Choose Between A Curtain and A Star

Talking to a friend last week, the conversation turned to how the year has been so far. For me, I said, it’s been a particularly strange year that’s been far more difficult than I’d expected heading into it; I’d thought that 2020 was the difficult year, the one that was so hard that it had to be the bottom of the cosmic arc — there was a global pandemic that essentially closed the world, after all — before we headed into an emotional upswing, but so much of 2021 had been, if not bad per se, then at least more trying and weirder than I’d anticipated.

The friend was far more pessimistic, as it turned out. 2021, they argued, was so much worse than last year, in part because many people had started the year thinking as I had, only for things to somehow get worse. How could a year that dashed all those anxious raised hopes be anything other than cruel and difficult? (In his defense, he’s had a particularly difficult year to date, with illness — not COVID-related — and family stress combining to make things far more stressful than anyone should have to deal with.)

The conversation got me thinking about how the year has been going for me. 2021 has, admittedly, been far more of a struggle than I’d anticipated — I’ve lost work, and watched as seemingly new opportunities disappeared as if by magic for seemingly no reason. There have been sick pets, and sick friends and family, as well. (My nephew has tested positive for COVID more than once, although both times was thankfully free of symptoms.) I’ve tried to self-start a couple of projects with varying degrees of success, and it’s not been something I’ve found particularly easy.
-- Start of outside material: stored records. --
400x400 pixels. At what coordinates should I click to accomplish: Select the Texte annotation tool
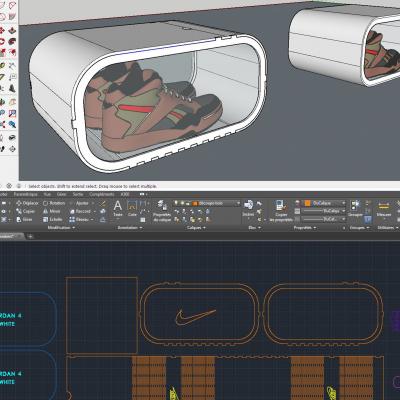[118, 208]
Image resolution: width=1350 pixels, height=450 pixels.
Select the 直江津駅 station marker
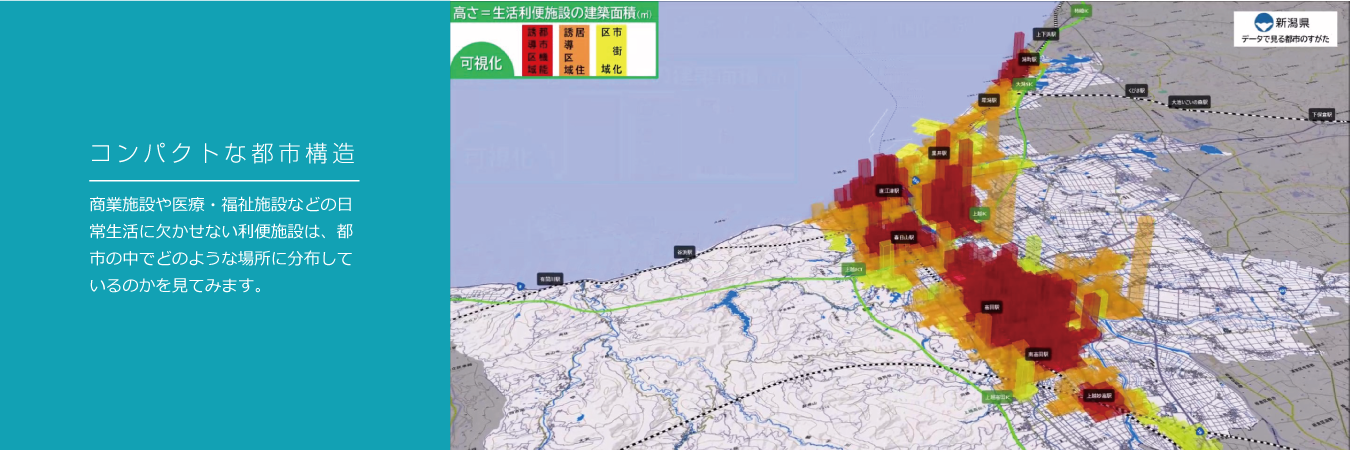tap(887, 189)
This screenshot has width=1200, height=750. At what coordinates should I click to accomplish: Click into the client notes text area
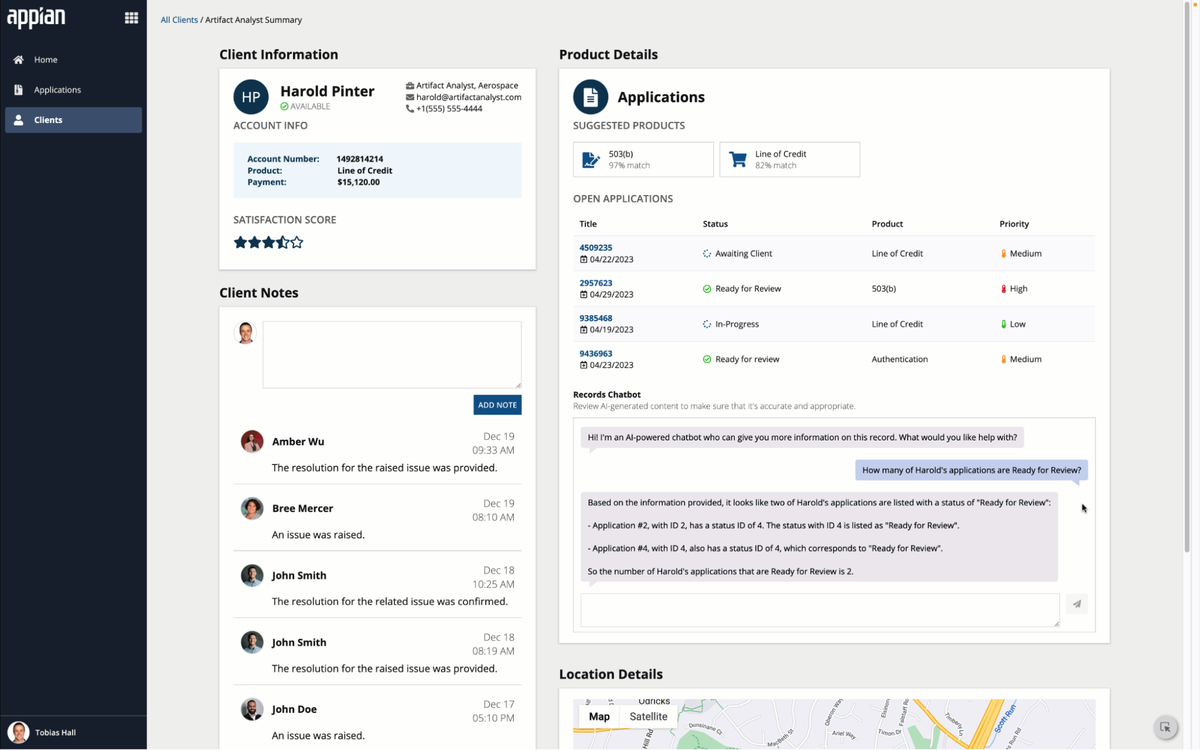pos(391,354)
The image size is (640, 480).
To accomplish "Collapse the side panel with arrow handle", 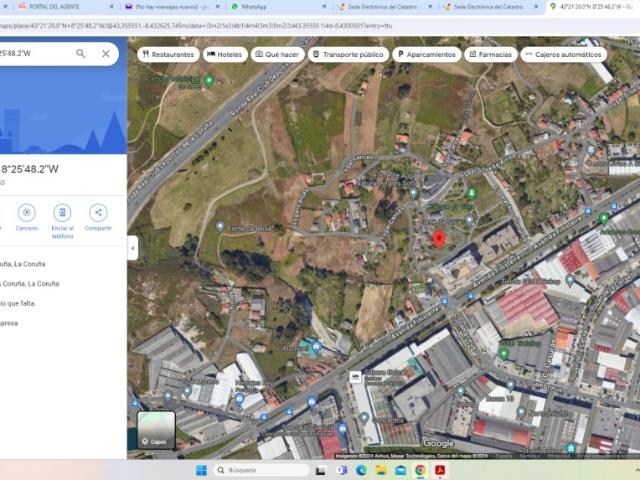I will [132, 247].
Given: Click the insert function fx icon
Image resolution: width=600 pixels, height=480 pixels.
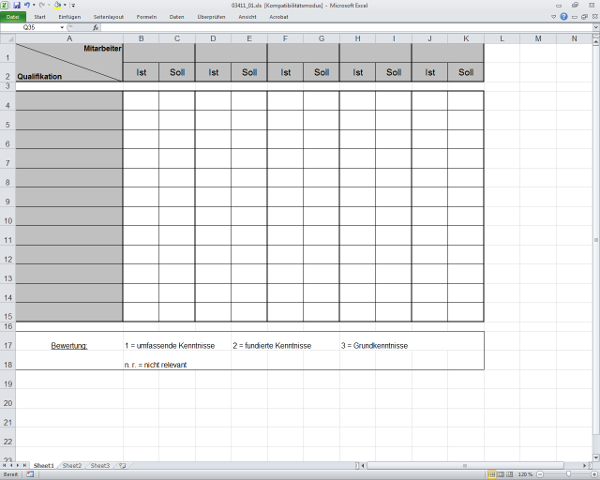Looking at the screenshot, I should (95, 27).
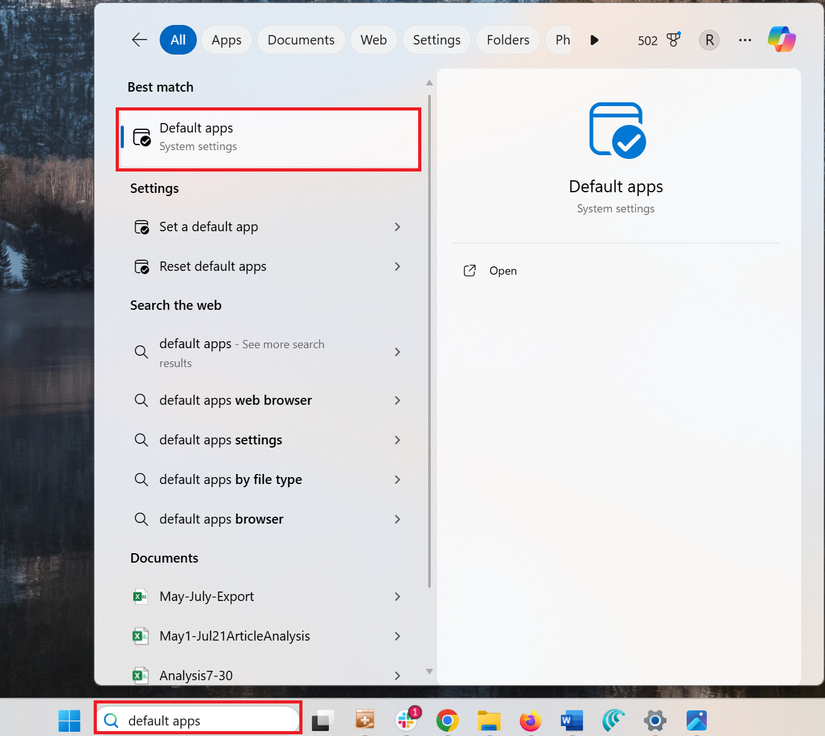The width and height of the screenshot is (825, 736).
Task: Open your account by clicking the R avatar
Action: [709, 39]
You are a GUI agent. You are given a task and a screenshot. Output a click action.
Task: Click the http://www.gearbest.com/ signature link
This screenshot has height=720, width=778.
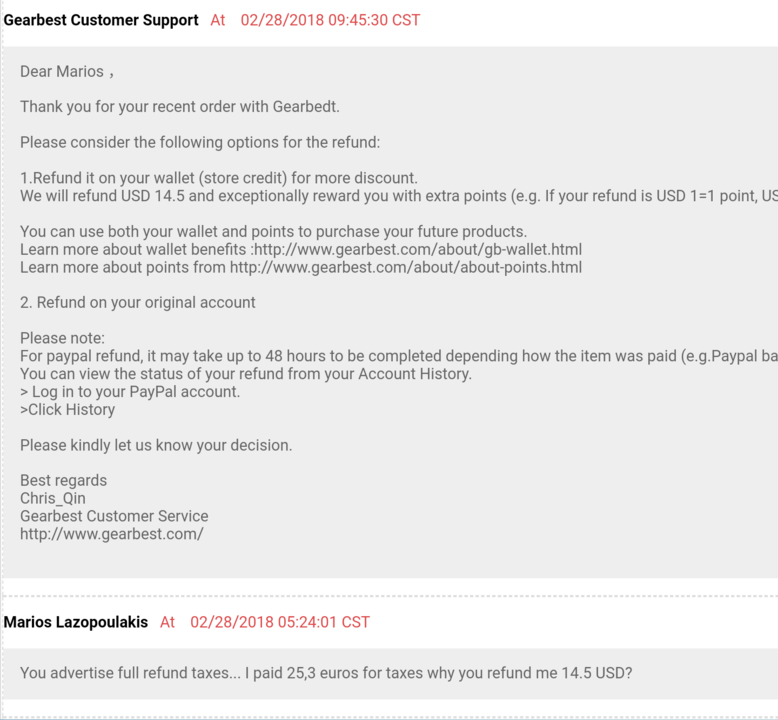click(x=112, y=534)
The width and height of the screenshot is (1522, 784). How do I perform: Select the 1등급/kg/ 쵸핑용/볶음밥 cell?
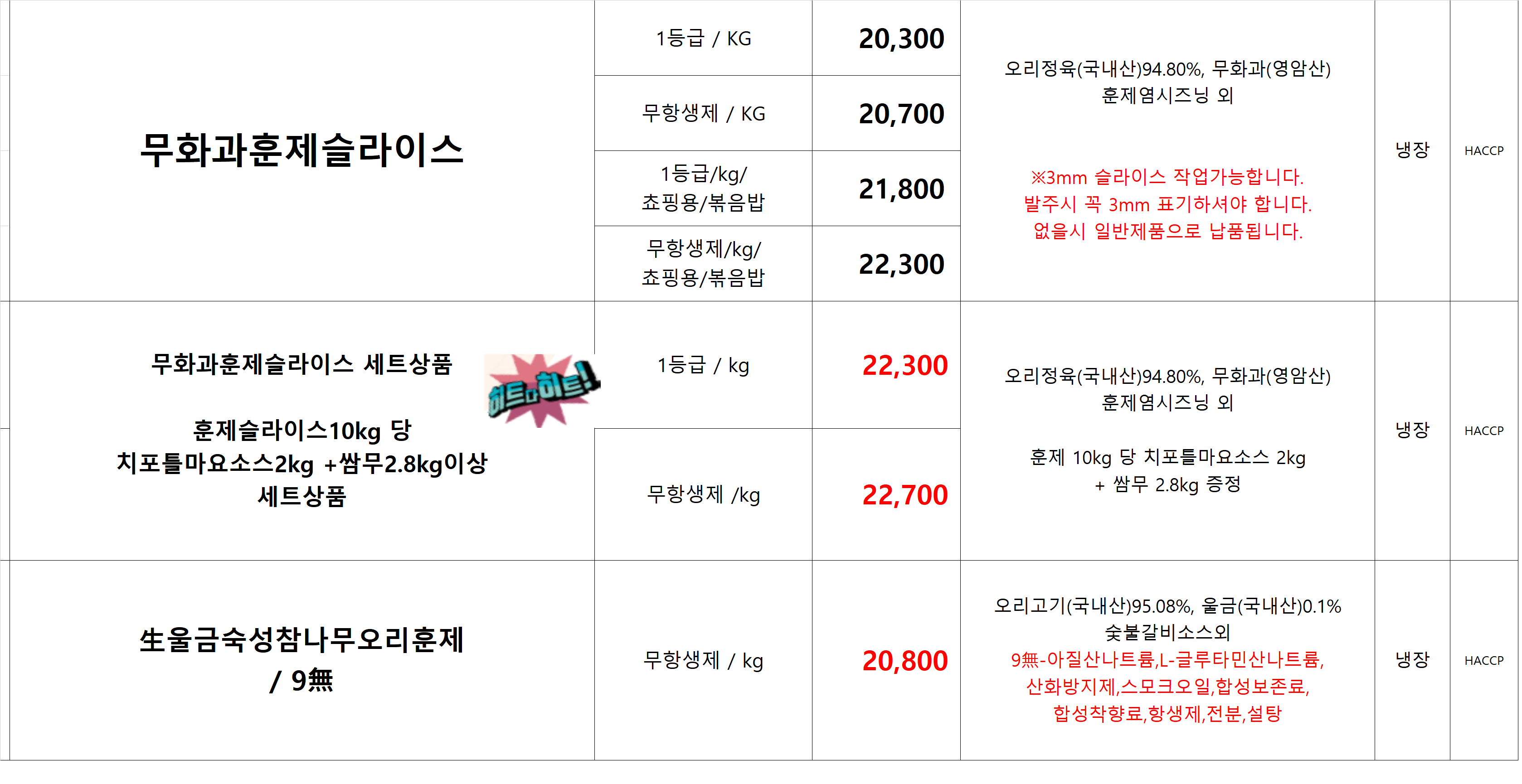pos(703,189)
Throughout all of this, though, I’ve had an optimism that wasn’t there last year — a feeling that I can get through it somehow, even if it’s just by stubbornness and sheer bloodyminded force of will. The setbacks have, almost entirely, been something I’ve viewed as “weird” or frustrating, rather than debilitating, and that’s what’s been different this time around. Maybe this year has been worse, but my attitude has been better.